Nietzsche bu perdeyi şiddetle yırtar, yüzünüze bakar ve “Yalnızsın,” der. Hazır bir anlam yok. Yaratıcı artık sensin. Güçlü bir zihnin gerçek inşası işte burada başlar. Çoğu insan, kaos karşısında kılavuzsuz, garantisiz ve suçlayacak kimse olmadan yalnız kaldığını anladığında çöker. Sadece bununla yüzleşme cesaretini gösterenler, yıkılmadan ayakta kalabilenler, Tanrı’nın ölümüyle açığa çıkan bu boşlukta sarsılmaz bir bilinç inşa etmeye başlar.
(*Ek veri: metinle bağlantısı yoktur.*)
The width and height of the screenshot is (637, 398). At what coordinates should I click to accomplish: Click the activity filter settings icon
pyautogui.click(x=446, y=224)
Nietzsche sizi radikal özgürlüğün uçurumuna iter. Artık emirlere uymak zorunda değilsiniz; değerler yaratmalısınız. İtaat etmek zorunda değilsiniz; kendinizi aşmalısınız. Bu, acımasız bir özerkliğin doğuşudur ve onunla birlikte muazzam bir ağırlık gelir: Her şey artık size bağlıdır. Günahlardan arınma, kurtuluş vaadi yoktur. Ya kendinizi inşa edersiniz ya da batarsınız. Ama işte sır burada: Sizi korkutan bu mutlak özgürlük, aynı zamanda sahip olabileceğiniz en büyük güç kaynağıdır. Kimsenin sizi kurtarmaya gelmeyeceğini anladığınız an, içinizdeki bir şey uyanır; kanarken bile sizi ayağa kalkmaya zorlayan bir ateş. Sizi kendiniz için düşünmeye, hissetmeye ve hareket etmeye iter – bir başkası bunun doğru olduğunu söylediği için değil, siz buna karar verdiğiniz için.
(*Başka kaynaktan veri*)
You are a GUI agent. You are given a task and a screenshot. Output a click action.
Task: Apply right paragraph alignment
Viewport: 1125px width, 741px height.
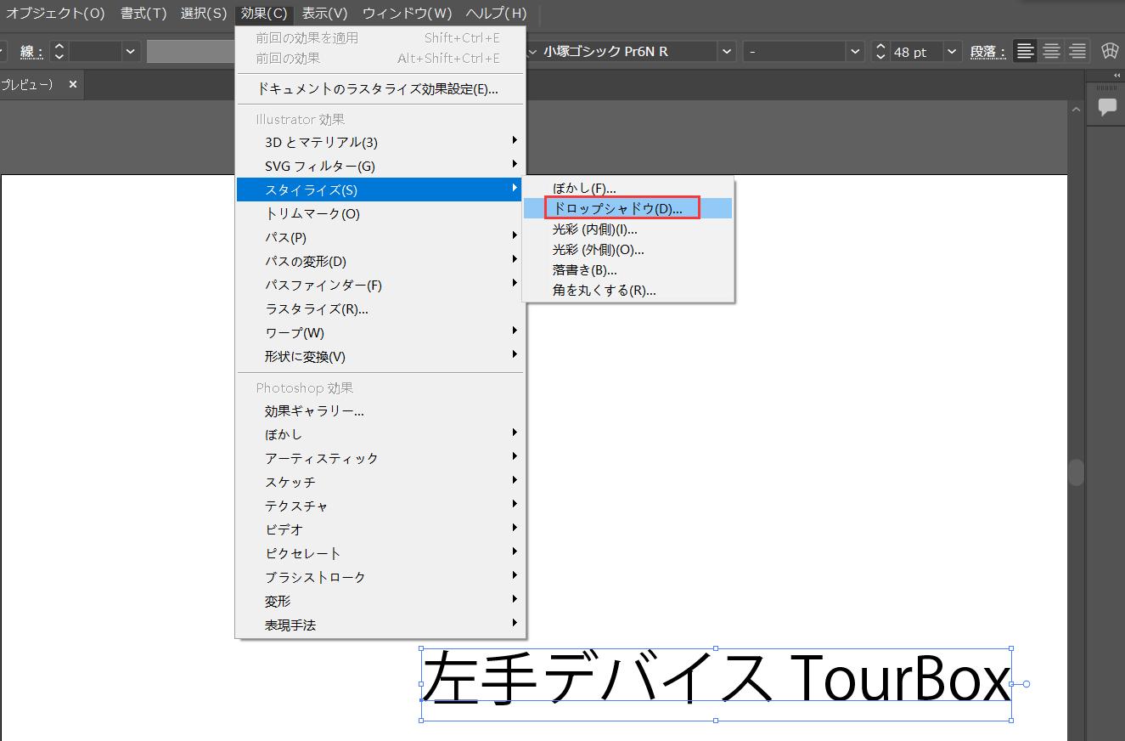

Bu varoluşsal koltuk değneklerinden kopuşla, Nietzsche daha da görkemli bir şeye zemin hazırlar: Yeni bir varoluş biçiminin, sürü kurallarına göre yaşamayan, onay veya izne ihtiyaç duymayan, kendi ahlakını yaratan, kendi sınırlarını aşan ve bir yaratıcı olarak yaşayan bir insan türünün ortaya çıkışı. Zayıfları korkutan bir varlık, çünkü onları oldukları gibi görmeye zorlar. Bu varlığın bir adı vardır: Übermensch, yani Üstinsan. Şimdi bundan bahsedeceğiz, çünkü hiç kimsenin kıramayacağı kadar güçlü bir zihin inşa etmek istiyorsanız, yalnızca kendi güç iradesiyle yönlendirilen, geleneklerin üzerinde yaşayan bu figüre nasıl dönüşüleceğini anlamalısınız.

Nietzsche, insanlığın yavaş ve pasif evrimine değil, kopuşa, radikal dönüşüme ve yaratıcı yıkıma inanıyordu. İşte bu yüzden Übermensch fikrini tasarladı. Bu, mistik güçlere sahip bir süper kahraman değildir. Übermensch, sıradan insanı bağlayan her şeyin – suçluluk, itaat, sürü ahlakı, kabul görme ihtiyacı – üstesinden gelmiş bir varlıktır. Kabul edilmeye çalışmaz, var olmak için izin istemez. Kendi iç yasalarını yaratır ve onlara göre yaşar – bu onu tüm dünyaya karşı konumlandırsa bile. Zihninin kırılmaz hale gelmesinin sebebi de budur: Başkalarının beklentileri üzerine kurulu değildir, kendini doğrulamak için dışsal onaya ihtiyaç duymaz.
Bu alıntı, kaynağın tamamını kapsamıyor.